The world was a different place in late 1980s, when the USA and European Union (EU) were negotiating on reducing direct government support for the development of large civil aircraft - the so-called "LCA agreement". Then, Boeing and McDonnell Douglas dominated the jet airliner market and benefited indirectly from massive US Government spending on military research and development.

Today, McDonnell Douglas no longer exists after being merged into Boeing, and Airbus Industrie has achieved parity in airliner orders with its US rival. The Pentagon's aerospace R&D budget has been cut to the bone and refocused on purely military technologies such as stealth. As a result, the US Government no longer considers the agreement signed with the EU in 1992 to be adequate.
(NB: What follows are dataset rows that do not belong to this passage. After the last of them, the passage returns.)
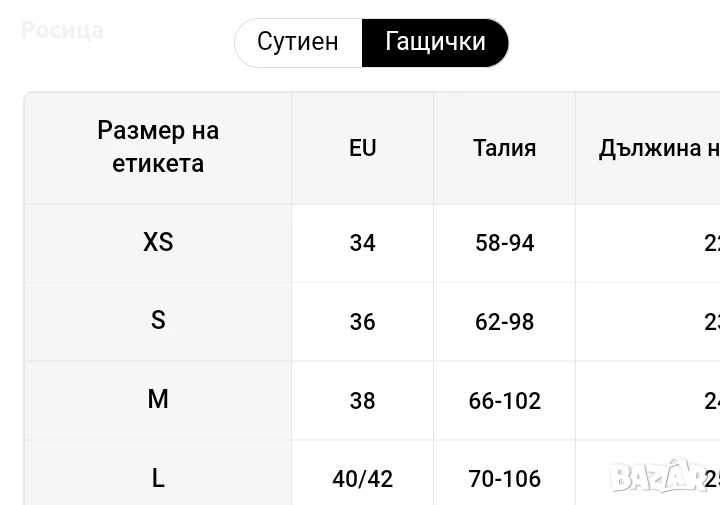Select the XS size row label
Screen dimensions: 720x505
coord(158,242)
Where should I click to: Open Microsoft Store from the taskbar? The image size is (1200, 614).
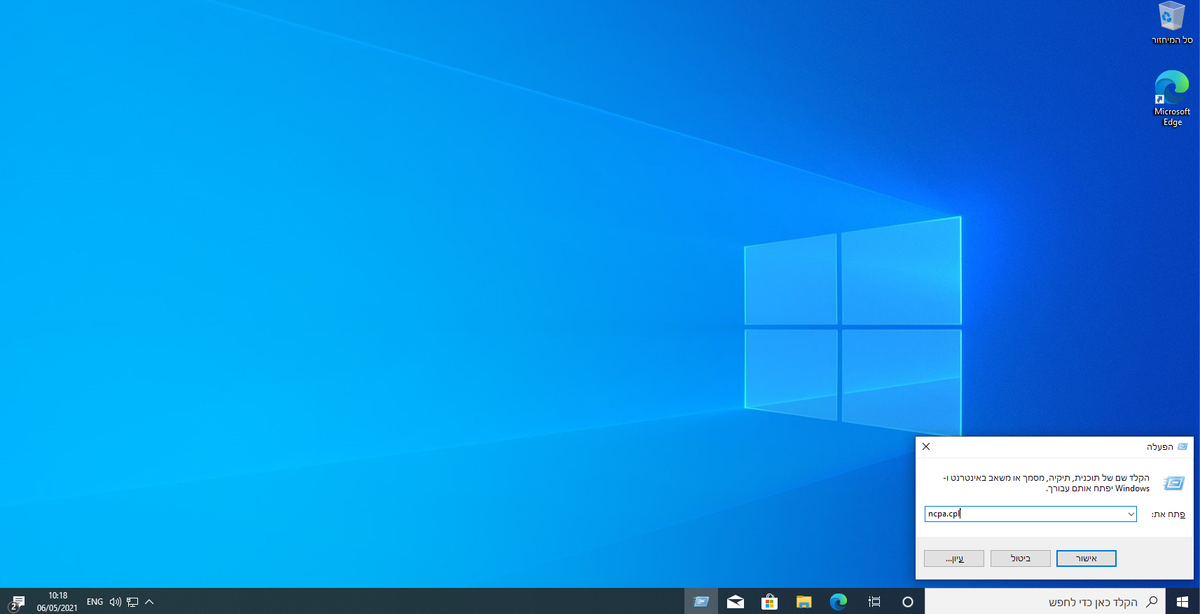click(769, 601)
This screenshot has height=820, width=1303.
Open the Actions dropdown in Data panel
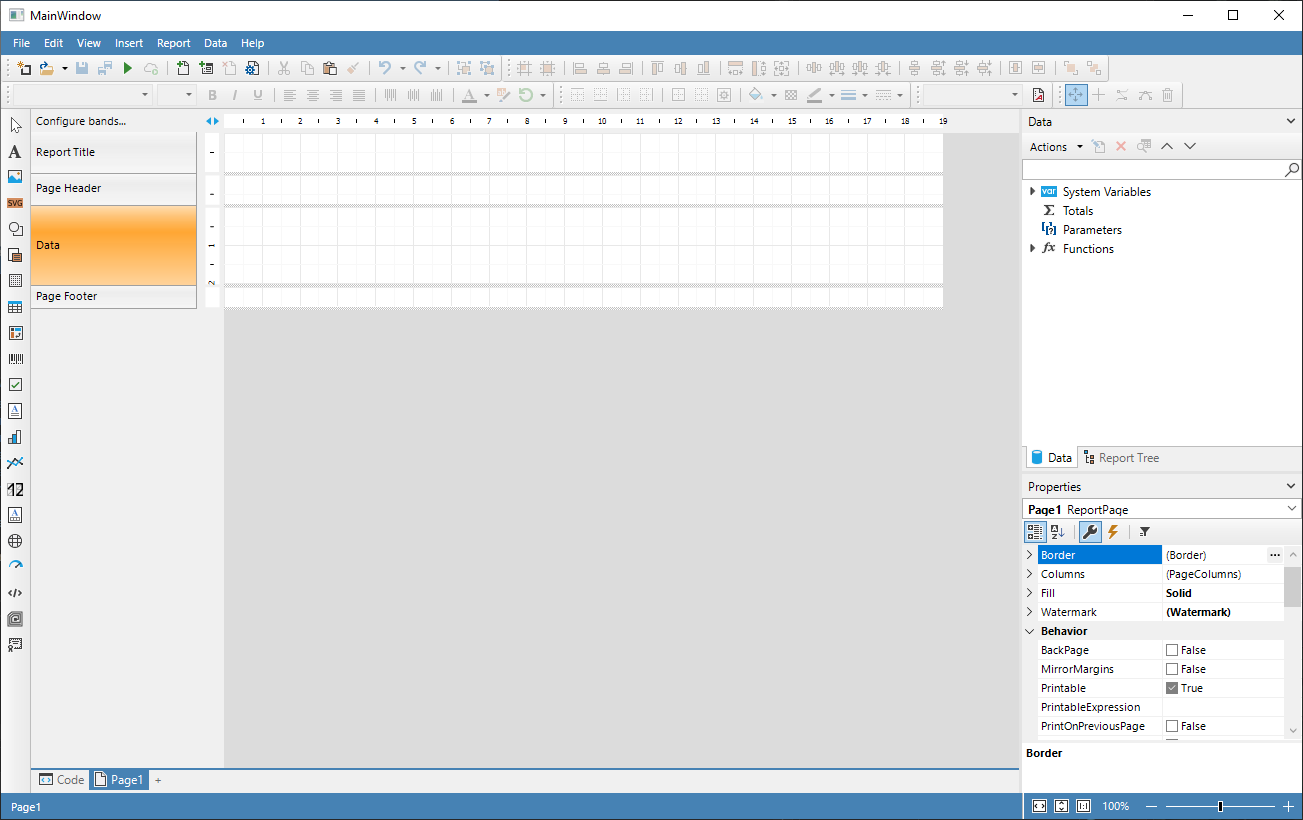[1055, 147]
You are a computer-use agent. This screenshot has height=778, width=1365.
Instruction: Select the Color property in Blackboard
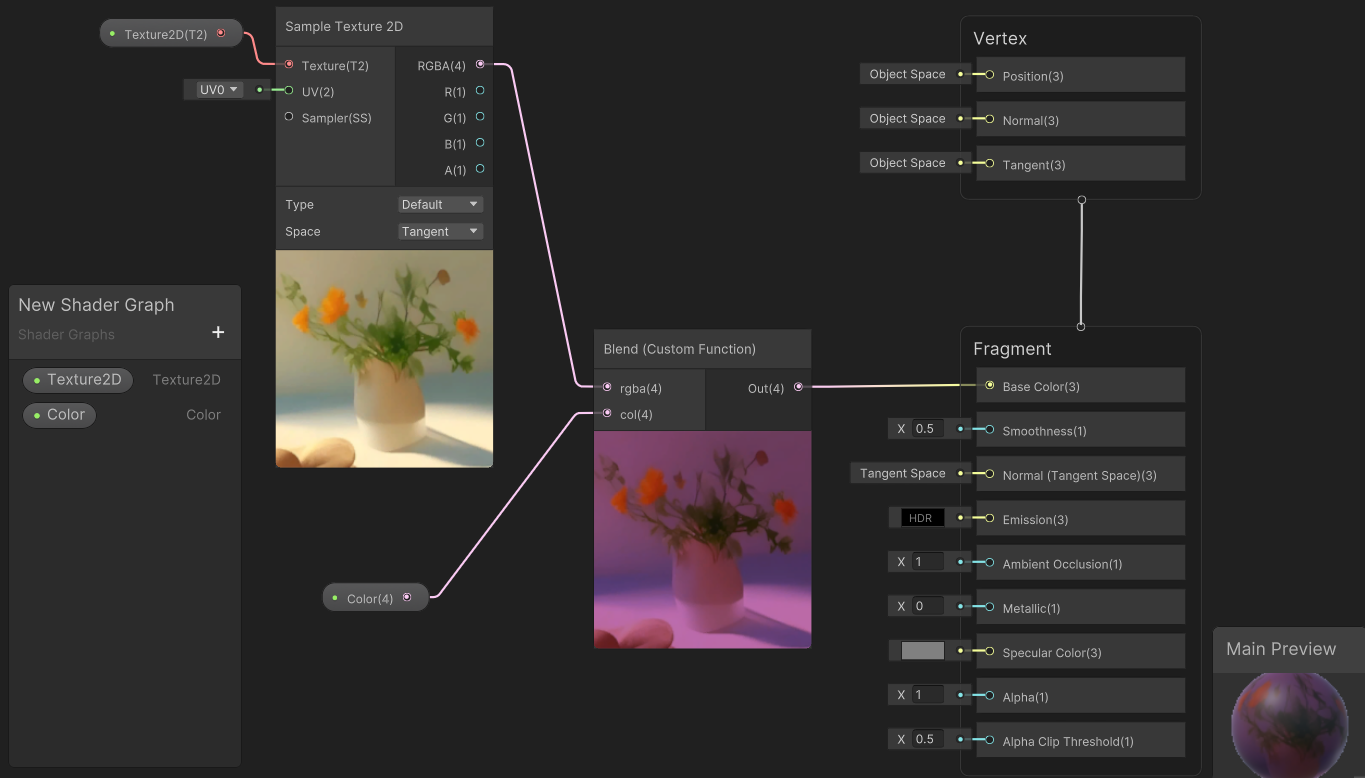tap(59, 415)
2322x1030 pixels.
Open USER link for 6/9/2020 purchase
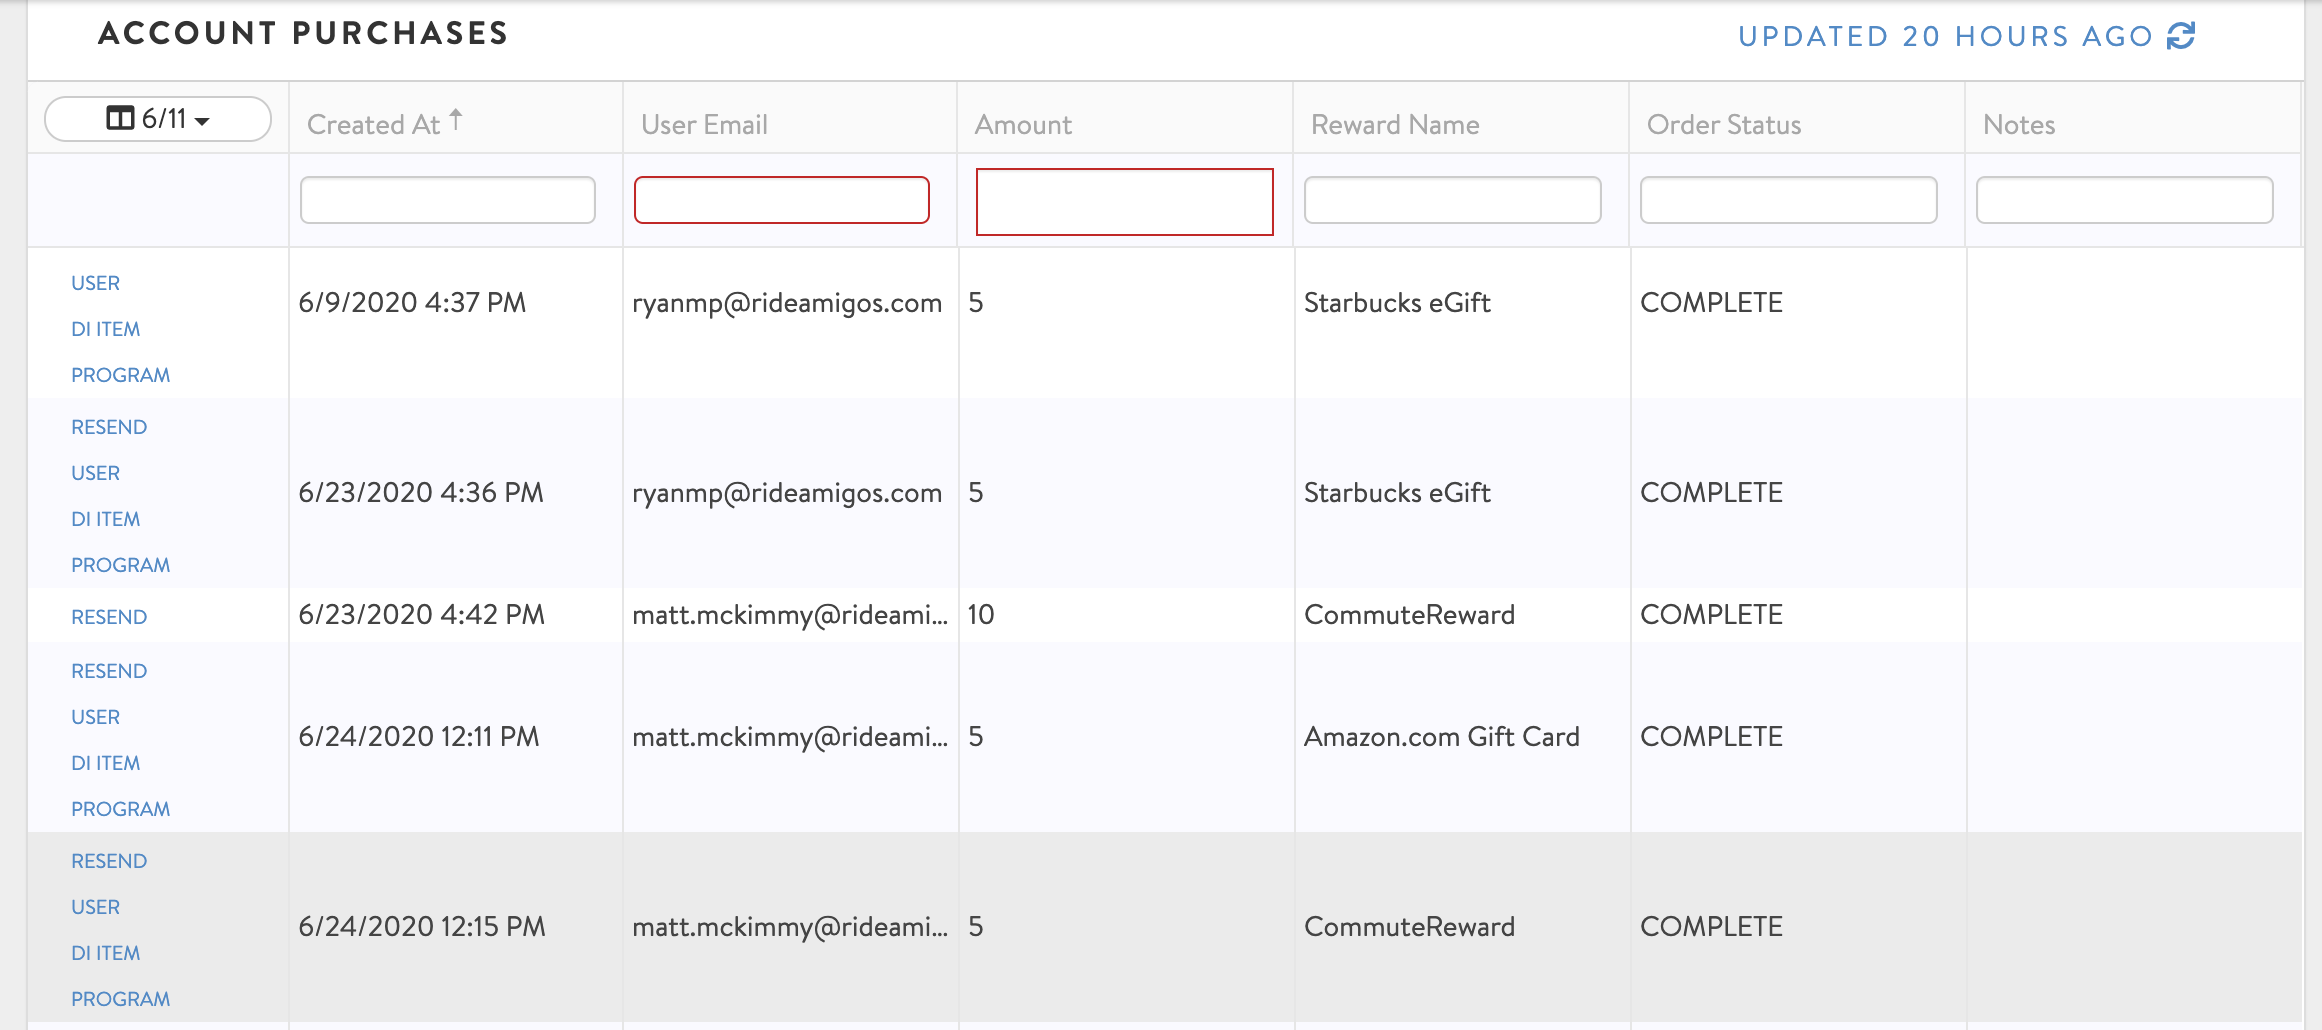[x=95, y=283]
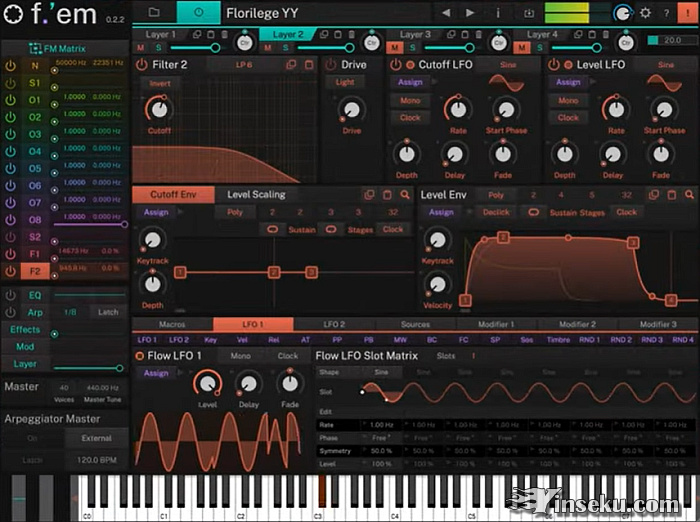Open the LP 6 filter type dropdown
The height and width of the screenshot is (522, 700).
click(x=244, y=65)
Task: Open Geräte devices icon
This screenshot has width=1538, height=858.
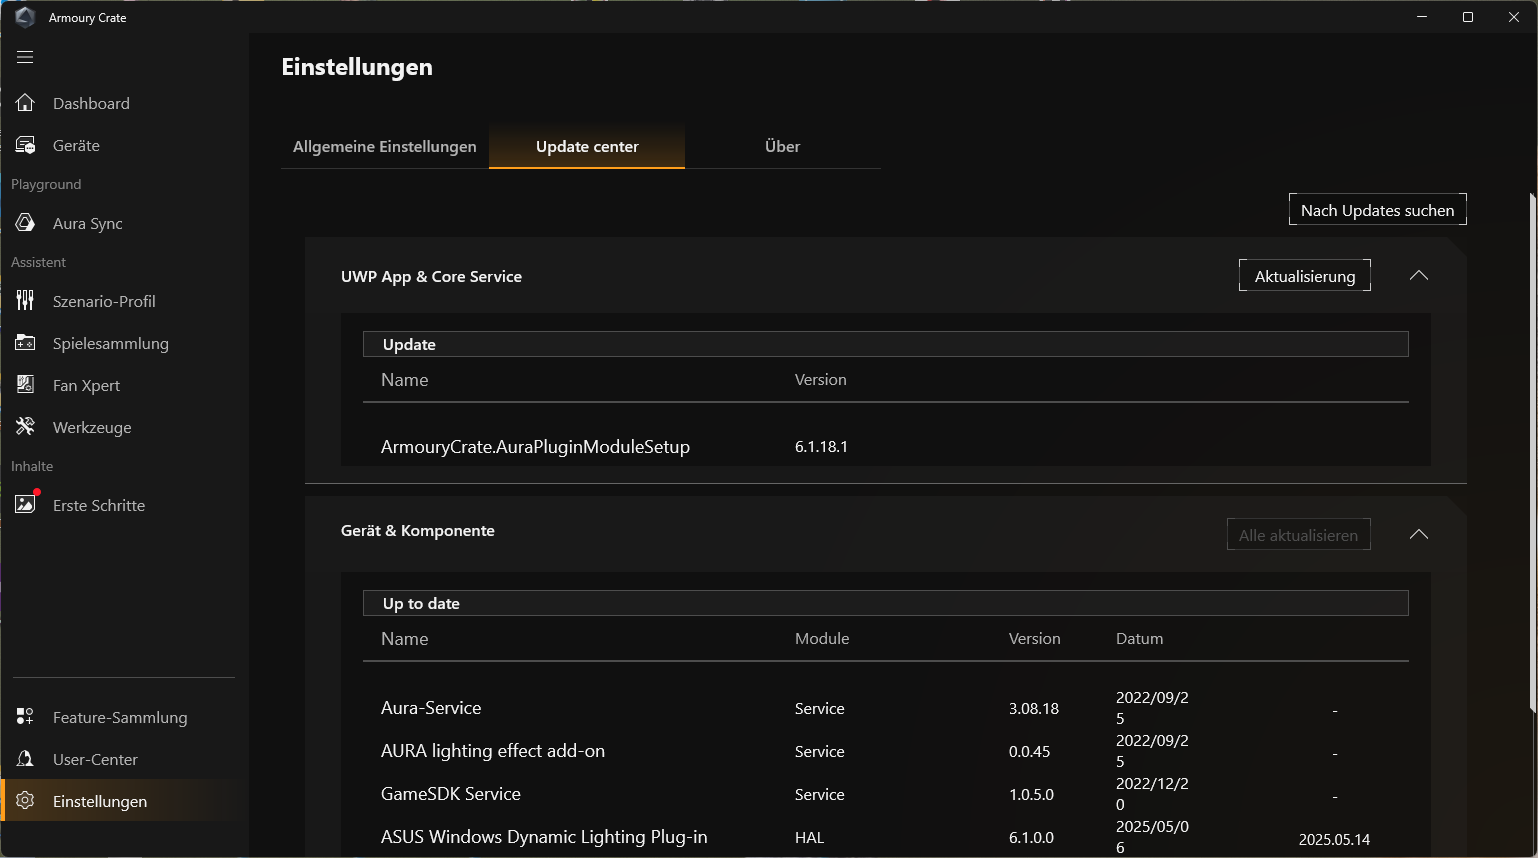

Hard on the heels of Airbus' decision to offer the A3XX to airlines, US Trade Representative Charlene Barshevsky has asked the governments of the Airbus partner nations for details on the terms and conditions of any launch aid. Thirty per cent of the A3XX's $12 billion development costs will come from the governments of the Airbus shareholders.

So far, only the UK has announced plans to support development of the A3XX, pledging $830 million towards BAE Systems' share in the programme, but the other governments are expected to follow suit.

Airbus and the EU maintain A3XX launch aid will adhere to the terms of the 1992 bilateral LCA agreement, which limits direct government support to 33% of the development cost. The US Government argues any launch aid must also comply with wider subsidy rules adopted by the World Trade Organisation (WTO) in 1994.

Of the two, the WTO's rules are the tougher - and any doubts as to their applicability to aircraft were dispelled when it ruled Brazilian export financing and Canadian development funding for regional airliners to be illegal subsidies.

Nothing is expected to happen soon. But the US Government is increasingly convinced the 1992 agreement is not working, claiming efforts to renegotiate it have been rebuffed by the EU. It took a formal trade protest by the USA to produce LCA - it may take another to settle the subsidies dispute this time around.